### YOUR INSTRUCTIONS
Can you print all the rows below word for word, leaving out the pictures?

============

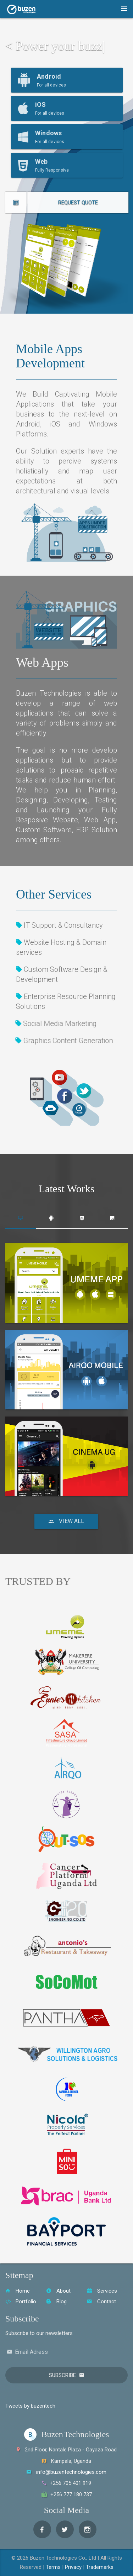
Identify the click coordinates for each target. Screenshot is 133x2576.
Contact (101, 2301)
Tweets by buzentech (30, 2406)
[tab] (20, 1218)
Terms (53, 2567)
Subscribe (62, 2375)
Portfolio (20, 2301)
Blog (56, 2301)
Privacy (73, 2567)
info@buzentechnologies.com (71, 2472)
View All (66, 1521)
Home (17, 2291)
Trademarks (99, 2567)
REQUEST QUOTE (90, 202)
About (58, 2291)
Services (102, 2291)
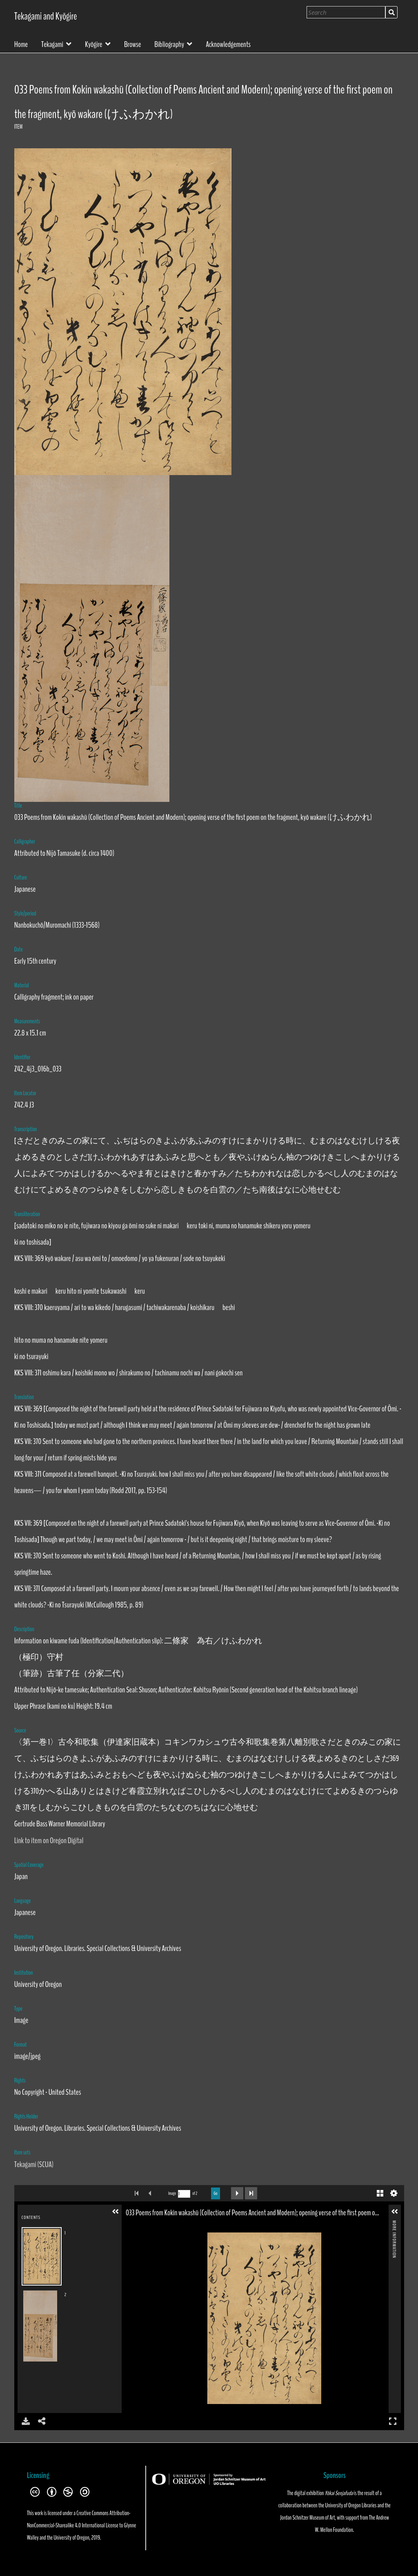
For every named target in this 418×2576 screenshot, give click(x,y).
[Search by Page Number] (184, 2194)
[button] (115, 2212)
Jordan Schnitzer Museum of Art (307, 2517)
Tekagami (52, 43)
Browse (132, 44)
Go (215, 2193)
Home (21, 44)
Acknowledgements (228, 44)
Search (391, 12)
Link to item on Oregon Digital (48, 1840)
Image (172, 2193)
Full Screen (393, 2421)
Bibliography (169, 43)
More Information (394, 2223)
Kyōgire (93, 43)
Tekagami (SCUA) (33, 2164)
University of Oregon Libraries (350, 2505)
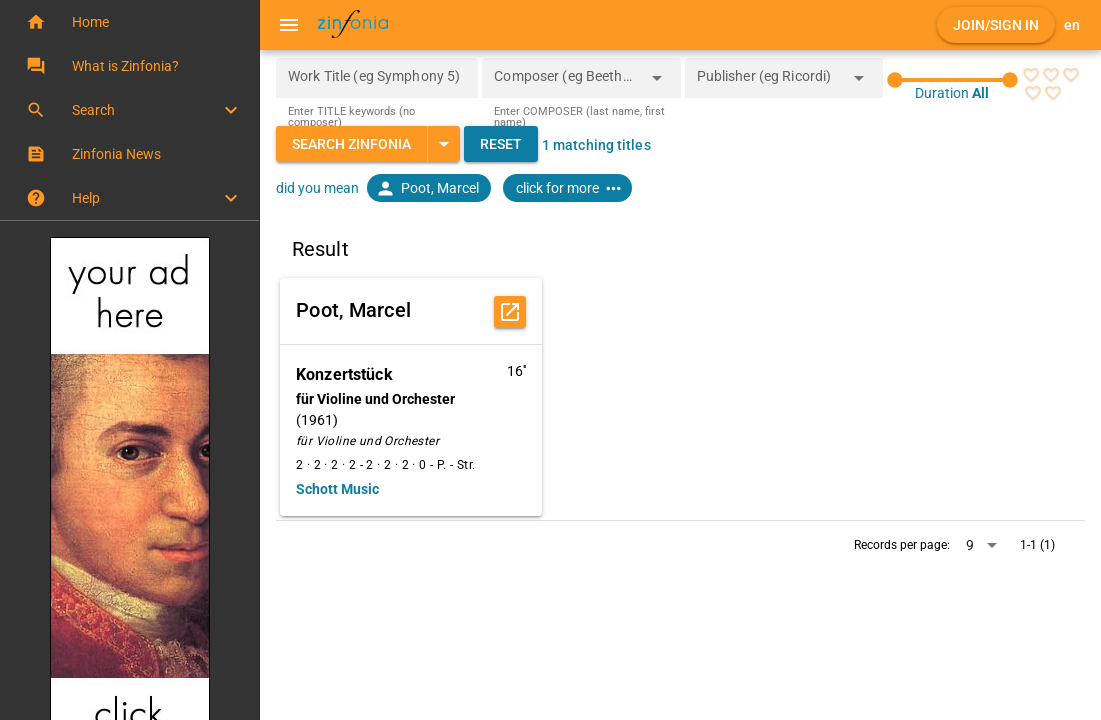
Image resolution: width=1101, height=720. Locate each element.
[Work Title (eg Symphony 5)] (377, 78)
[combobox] (566, 84)
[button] (129, 22)
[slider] (952, 80)
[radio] (1031, 75)
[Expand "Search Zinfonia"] (443, 144)
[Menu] (289, 25)
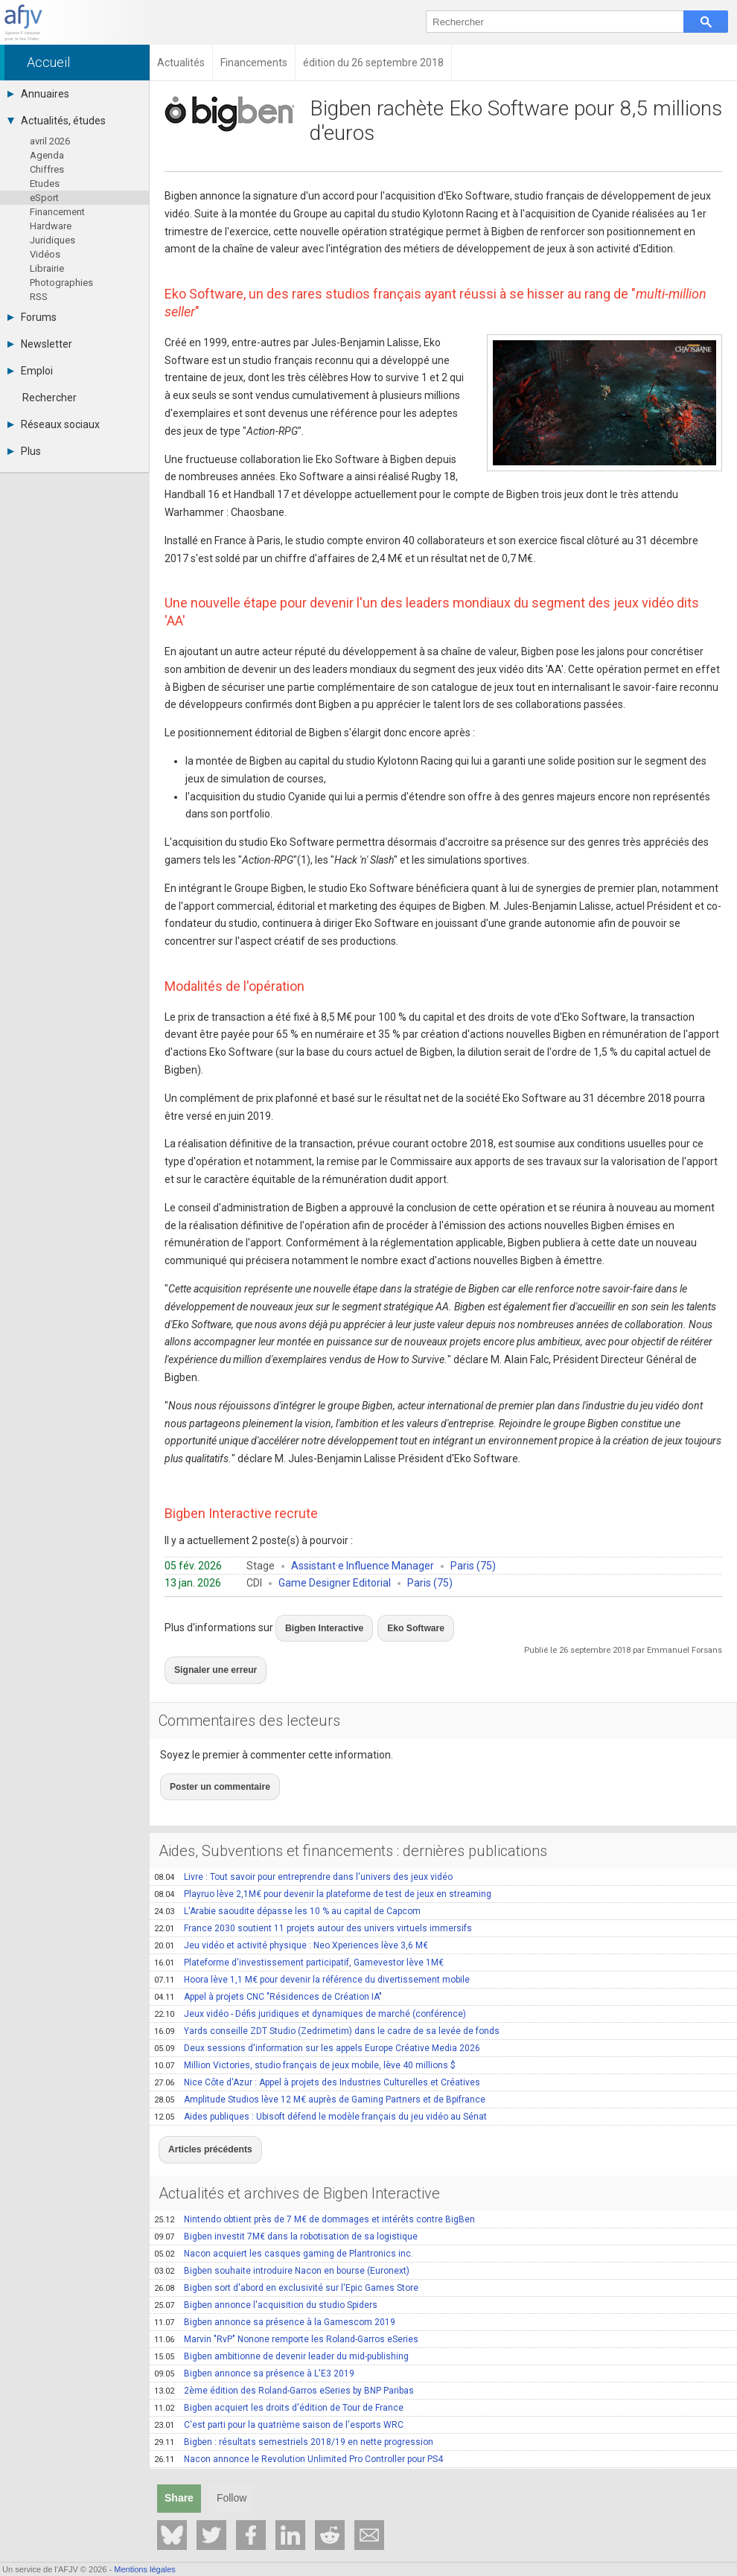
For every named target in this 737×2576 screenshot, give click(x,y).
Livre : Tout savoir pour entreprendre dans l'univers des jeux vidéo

============

### RESULT OF THE TASK
Identify the click coordinates for each target. Screenshot is 133x2576.
Contact (101, 2301)
Tweets by buzentech (30, 2406)
[tab] (20, 1218)
Terms (53, 2567)
Subscribe (62, 2375)
Portfolio (20, 2301)
Blog (56, 2301)
Privacy (73, 2567)
info@buzentechnologies.com (71, 2472)
View All (66, 1521)
Home (17, 2291)
Trademarks (99, 2567)
REQUEST QUOTE (90, 202)
About (58, 2291)
Services (102, 2291)
For every named target in this 418×2576 screenshot, give click(x,y).
[Search by Page Number] (184, 2194)
[button] (115, 2212)
Jordan Schnitzer Museum of Art (307, 2517)
Tekagami (52, 43)
Browse (132, 44)
Go (215, 2193)
Home (21, 44)
Acknowledgements (228, 44)
Search (391, 12)
Link to item on Oregon Digital (48, 1840)
Image (172, 2193)
Full Screen (393, 2421)
Bibliography (169, 43)
More Information (394, 2223)
Kyōgire (93, 43)
Tekagami (SCUA) (33, 2164)
University of Oregon Libraries (350, 2505)
Image resolution: width=1101, height=720. Locate each element.
[Work Title (eg Symphony 5)] (377, 78)
[combobox] (566, 84)
[button] (129, 22)
[slider] (952, 80)
[radio] (1031, 75)
[Expand "Search Zinfonia"] (443, 144)
[Menu] (289, 25)
For every named target in this 737×2576 screenshot, give click(x,y).
Livre : Tout savoir pour entreprendre dans l'univers des jeux vidéo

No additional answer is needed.